··· Trecho citado

A testemunha ALESSANDRA RAMOS ORRIGO declarou que no período da campanha eleitoral esteve alguns dias na residência de sua avó, no Basílio, que não tinha conhecimento das estatísticas da eleição, que não participava de comícios, que não recebeu proposta financeira para votar em nenhum candidato, que foi procurada por Celemar Rodrigues, que lhe convidou para o comício do pila, mas que ela não foi por isso não sabe dizer qual o tema do comício, que assinou uma declaração sem ter ciência do conteúdo, alegou não ter entendido do que se tratava, sobre o vídeo em que mencionava o pix para seu esposo declarou ser resultado de uma montagem, que o marido é mecânico e realiza serviços para o Valdemar, e que na montagem saiu como compra de votos. Sobre um vídeo que lhe foi mostrado, negou ser de compra de votos, falou que foi a algumas jantas realizadas pelo Valdemar, que não tinha conhecimento de venda de votos, que ia só para jantar e participava apenas para saber das propostas, que veio de carona para audiência com Sr. Celemar, declarou que não vendeu voto e não recebeu proposta para compra de votos, alegou que assinou sem ler a declaração que estava com Jackson, pois estava sendo divulgado um vídeo modificado que ela aparecia e achou que isso lhe prejudicaria, que por essa razão assinou a declaração, não tinha conhecimento de quem fez a modificação no vídeo, sabe que no vídeo estava ela e o Jackson conversando, não sabe quem fez a declaração, que chegou pronta e ela assinou, sem conhecimento do teor da declaração, que realizou um boletim de ocorrência quando tomou conhecimento do vídeo no qual aparecia inclusive a imagem de seu filho de 3 anos de idade, que foi gravado sem o consentimento dela e do companheiro Cleiton, que os inúmeros valores de pix recebidos pelo esposo, foram para pagamentos de serviços de consertos em automóvel, que a primeira declaração ela realizou com intenção de ter uma proteção, porém após resolveu realizar o BO, após tomar consciência do ocorrido, ficando  bem incomodada com o fato da imagem do filho, aparecer  nítida no vídeo.

······
··· Dados

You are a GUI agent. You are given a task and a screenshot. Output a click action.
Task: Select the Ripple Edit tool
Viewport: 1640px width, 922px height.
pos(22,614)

······
··· Dados

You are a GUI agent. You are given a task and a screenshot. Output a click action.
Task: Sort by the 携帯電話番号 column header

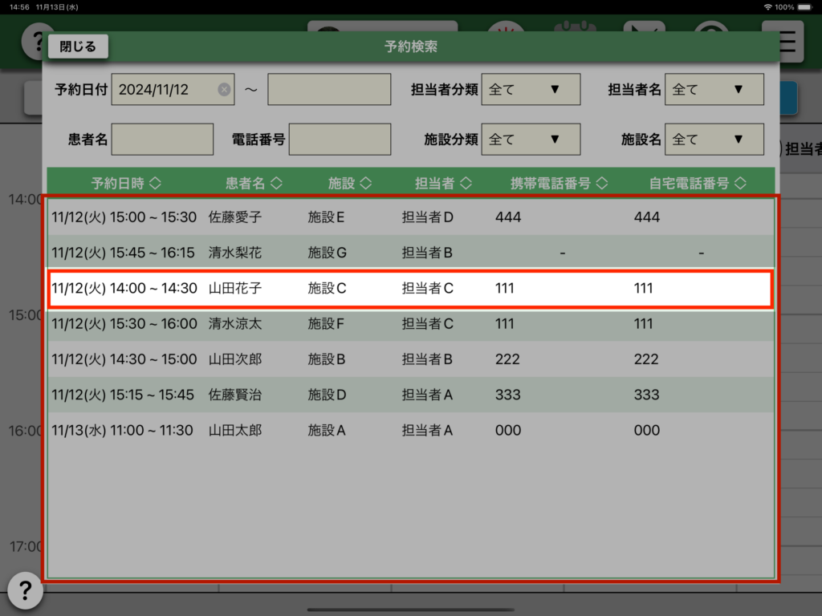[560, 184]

······
··· Dados

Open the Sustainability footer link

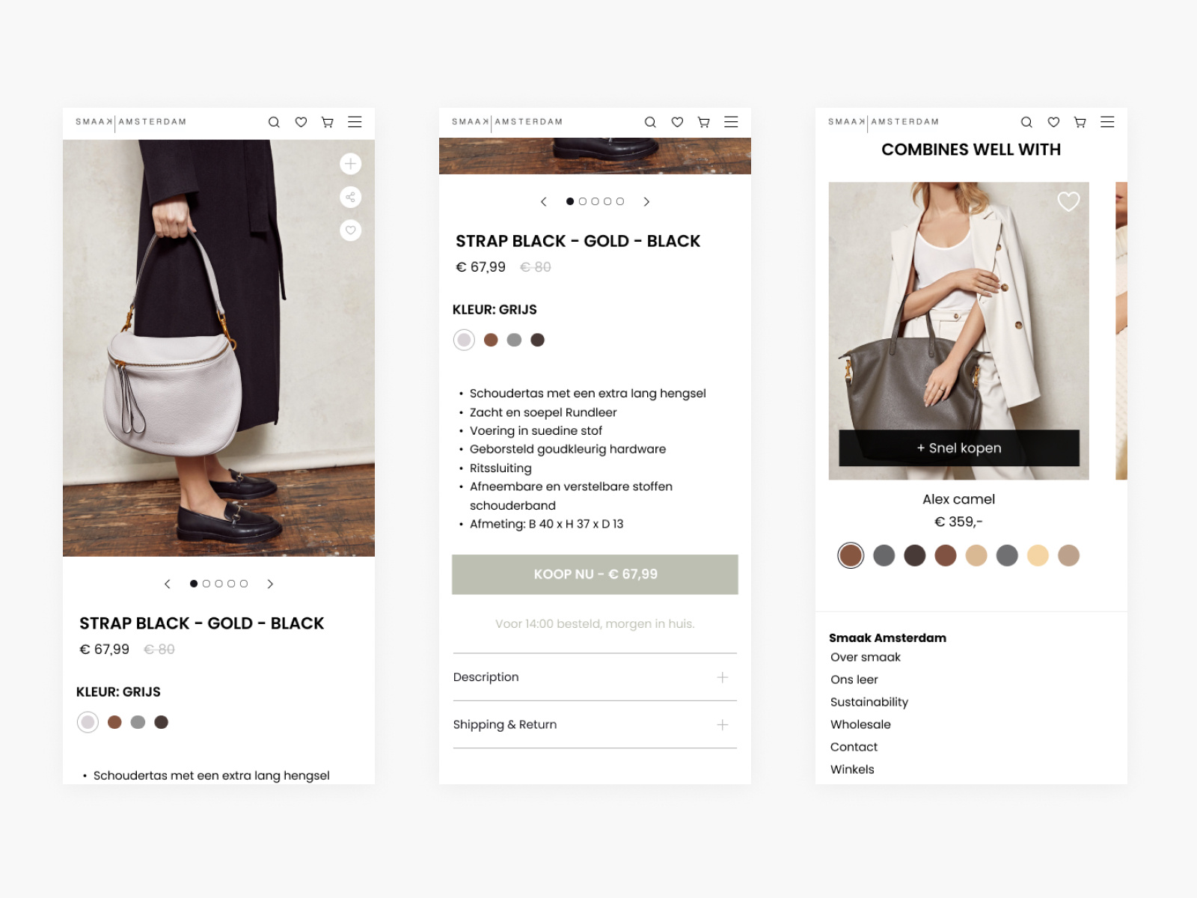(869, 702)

······

◆ Enunciado da tarefa
De acordo com o trecho citado, qual é a profissão do marido da testemunha?

◆ Resposta do exercício
Ele é mecânico.